What to do: Arrange the items starting at the line that contains "This screenshot has width=2475, height=1484." and ending at the line that contains "click(598, 868)" as a numbered list, with blank lines left out.

(Excerpt from a dataset)

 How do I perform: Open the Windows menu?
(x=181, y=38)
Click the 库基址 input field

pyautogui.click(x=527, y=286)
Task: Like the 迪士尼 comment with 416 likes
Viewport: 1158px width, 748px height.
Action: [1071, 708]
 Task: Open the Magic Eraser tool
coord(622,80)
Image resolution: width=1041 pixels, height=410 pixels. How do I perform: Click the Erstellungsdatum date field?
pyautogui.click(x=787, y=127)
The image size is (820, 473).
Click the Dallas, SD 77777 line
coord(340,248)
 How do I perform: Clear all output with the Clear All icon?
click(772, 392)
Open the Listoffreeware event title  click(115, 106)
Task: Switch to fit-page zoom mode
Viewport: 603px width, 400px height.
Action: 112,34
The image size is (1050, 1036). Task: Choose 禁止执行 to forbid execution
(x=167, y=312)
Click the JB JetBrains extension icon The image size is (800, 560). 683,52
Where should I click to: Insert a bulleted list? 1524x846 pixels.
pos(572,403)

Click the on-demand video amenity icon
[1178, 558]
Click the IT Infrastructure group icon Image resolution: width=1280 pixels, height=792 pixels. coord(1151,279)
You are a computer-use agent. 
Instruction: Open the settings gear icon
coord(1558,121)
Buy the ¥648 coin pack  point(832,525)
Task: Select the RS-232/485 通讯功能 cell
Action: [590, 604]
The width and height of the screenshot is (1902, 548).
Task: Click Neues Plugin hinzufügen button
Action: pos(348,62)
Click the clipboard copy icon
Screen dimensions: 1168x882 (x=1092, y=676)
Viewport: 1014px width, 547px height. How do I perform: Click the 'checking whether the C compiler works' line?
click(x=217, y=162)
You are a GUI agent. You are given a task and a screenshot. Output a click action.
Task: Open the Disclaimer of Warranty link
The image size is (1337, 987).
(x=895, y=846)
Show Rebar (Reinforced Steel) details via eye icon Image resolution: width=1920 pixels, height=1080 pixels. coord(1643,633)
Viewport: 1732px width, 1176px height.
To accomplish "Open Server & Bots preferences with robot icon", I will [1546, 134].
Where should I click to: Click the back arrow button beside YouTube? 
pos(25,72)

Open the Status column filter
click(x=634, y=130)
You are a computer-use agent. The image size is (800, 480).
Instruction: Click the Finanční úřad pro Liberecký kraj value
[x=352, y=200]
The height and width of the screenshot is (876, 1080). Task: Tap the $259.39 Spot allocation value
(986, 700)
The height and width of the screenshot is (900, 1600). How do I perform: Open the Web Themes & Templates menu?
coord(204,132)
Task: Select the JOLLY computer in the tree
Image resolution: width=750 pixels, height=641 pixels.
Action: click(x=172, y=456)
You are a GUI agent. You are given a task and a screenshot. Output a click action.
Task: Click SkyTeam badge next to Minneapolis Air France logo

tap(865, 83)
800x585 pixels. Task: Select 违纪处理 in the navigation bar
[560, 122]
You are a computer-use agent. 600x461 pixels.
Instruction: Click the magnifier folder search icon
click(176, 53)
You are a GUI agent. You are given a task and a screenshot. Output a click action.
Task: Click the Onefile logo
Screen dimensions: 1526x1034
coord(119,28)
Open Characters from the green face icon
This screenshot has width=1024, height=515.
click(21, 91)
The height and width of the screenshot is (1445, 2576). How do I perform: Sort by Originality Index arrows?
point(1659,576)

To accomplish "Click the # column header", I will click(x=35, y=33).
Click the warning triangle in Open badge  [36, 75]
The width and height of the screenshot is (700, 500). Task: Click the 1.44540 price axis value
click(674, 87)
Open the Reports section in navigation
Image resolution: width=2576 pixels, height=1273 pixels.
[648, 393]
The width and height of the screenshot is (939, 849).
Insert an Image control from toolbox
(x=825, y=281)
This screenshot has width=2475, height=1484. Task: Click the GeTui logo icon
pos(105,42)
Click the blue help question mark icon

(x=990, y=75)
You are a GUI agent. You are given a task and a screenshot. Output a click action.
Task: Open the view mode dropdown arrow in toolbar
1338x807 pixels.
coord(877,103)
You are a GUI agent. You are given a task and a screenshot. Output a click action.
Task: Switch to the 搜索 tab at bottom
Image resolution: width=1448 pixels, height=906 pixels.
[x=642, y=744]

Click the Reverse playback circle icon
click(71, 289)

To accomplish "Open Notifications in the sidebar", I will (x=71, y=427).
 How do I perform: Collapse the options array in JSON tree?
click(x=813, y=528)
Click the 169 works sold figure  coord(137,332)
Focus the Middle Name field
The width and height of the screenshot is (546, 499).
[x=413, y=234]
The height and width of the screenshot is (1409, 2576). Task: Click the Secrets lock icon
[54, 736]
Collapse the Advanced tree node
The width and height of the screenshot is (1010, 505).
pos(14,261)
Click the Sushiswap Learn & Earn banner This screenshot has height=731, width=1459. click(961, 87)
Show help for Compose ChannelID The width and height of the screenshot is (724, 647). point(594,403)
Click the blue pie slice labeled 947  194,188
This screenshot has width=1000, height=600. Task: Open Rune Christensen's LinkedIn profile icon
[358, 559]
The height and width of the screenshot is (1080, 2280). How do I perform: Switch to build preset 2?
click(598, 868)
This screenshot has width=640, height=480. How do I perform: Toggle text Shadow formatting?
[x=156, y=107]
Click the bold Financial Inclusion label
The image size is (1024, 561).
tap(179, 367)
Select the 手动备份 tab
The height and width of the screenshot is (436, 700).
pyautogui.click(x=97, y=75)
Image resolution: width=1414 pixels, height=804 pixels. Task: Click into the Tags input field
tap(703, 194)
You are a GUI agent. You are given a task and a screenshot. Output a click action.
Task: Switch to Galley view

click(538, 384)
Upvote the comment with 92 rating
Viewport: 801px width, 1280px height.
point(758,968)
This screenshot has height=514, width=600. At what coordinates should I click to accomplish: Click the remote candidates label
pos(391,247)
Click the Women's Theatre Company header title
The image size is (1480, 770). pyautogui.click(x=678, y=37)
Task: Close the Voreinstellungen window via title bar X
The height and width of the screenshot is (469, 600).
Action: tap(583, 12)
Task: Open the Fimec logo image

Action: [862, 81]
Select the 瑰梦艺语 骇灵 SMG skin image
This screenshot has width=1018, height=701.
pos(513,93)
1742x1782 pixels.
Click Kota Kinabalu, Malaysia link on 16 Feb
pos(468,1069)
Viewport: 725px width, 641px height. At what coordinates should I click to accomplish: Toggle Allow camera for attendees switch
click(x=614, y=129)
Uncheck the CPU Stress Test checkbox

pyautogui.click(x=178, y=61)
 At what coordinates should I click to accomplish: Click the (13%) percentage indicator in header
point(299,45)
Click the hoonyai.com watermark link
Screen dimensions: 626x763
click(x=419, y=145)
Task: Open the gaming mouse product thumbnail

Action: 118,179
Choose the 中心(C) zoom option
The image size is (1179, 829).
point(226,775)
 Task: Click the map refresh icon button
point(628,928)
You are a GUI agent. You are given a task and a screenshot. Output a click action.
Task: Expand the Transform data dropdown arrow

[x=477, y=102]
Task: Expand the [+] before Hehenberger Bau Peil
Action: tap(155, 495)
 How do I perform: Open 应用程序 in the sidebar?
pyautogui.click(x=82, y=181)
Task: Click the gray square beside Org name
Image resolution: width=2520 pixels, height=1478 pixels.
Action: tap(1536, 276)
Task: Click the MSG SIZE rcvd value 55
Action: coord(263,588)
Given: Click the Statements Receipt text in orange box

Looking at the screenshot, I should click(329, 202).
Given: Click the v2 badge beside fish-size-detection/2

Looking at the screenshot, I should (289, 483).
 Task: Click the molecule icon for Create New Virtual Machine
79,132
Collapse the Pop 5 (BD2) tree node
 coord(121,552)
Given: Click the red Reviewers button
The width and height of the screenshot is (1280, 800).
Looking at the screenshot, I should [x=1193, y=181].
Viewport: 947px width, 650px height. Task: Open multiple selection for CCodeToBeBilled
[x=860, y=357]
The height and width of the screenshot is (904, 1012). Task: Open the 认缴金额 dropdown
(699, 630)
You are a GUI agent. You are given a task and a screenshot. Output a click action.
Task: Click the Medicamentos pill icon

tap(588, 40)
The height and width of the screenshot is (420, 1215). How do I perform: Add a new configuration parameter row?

Correct output:
1. This screenshot has width=2475, height=1484. Task: Click the GeTui logo icon
2. pos(105,42)
3. Click the blue help question mark icon
4. (x=990, y=75)
5. You are a GUI agent. You are given a task and a screenshot. Output a click action.
6. Task: Open the view mode dropdown arrow in toolbar
7. 1338x807 pixels.
8. coord(877,103)
9. You are a GUI agent. You are given a task and a screenshot. Output a click action.
10. Task: Switch to the 搜索 tab at bottom
11. Image resolution: width=1448 pixels, height=906 pixels.
12. [x=642, y=744]
13. Click the Reverse playback circle icon
14. click(71, 289)
15. To accomplish "Open Notifications in the sidebar", I will (x=71, y=427).
16.  How do I perform: Collapse the options array in JSON tree?
17. click(x=813, y=528)
18. Click the 169 works sold figure  coord(137,332)
19. Focus the Middle Name field
20. The width and height of the screenshot is (546, 499).
21. [x=413, y=234]
22. The height and width of the screenshot is (1409, 2576). Task: Click the Secrets lock icon
23. [54, 736]
24. Collapse the Advanced tree node
25. The width and height of the screenshot is (1010, 505).
26. pos(14,261)
27. Click the Sushiswap Learn & Earn banner This screenshot has height=731, width=1459. click(961, 87)
28. Show help for Compose ChannelID The width and height of the screenshot is (724, 647). point(594,403)
29. Click the blue pie slice labeled 947  194,188
30. This screenshot has width=1000, height=600. Task: Open Rune Christensen's LinkedIn profile icon
31. [358, 559]
32. The height and width of the screenshot is (1080, 2280). How do I perform: Switch to build preset 2?
33. click(598, 868)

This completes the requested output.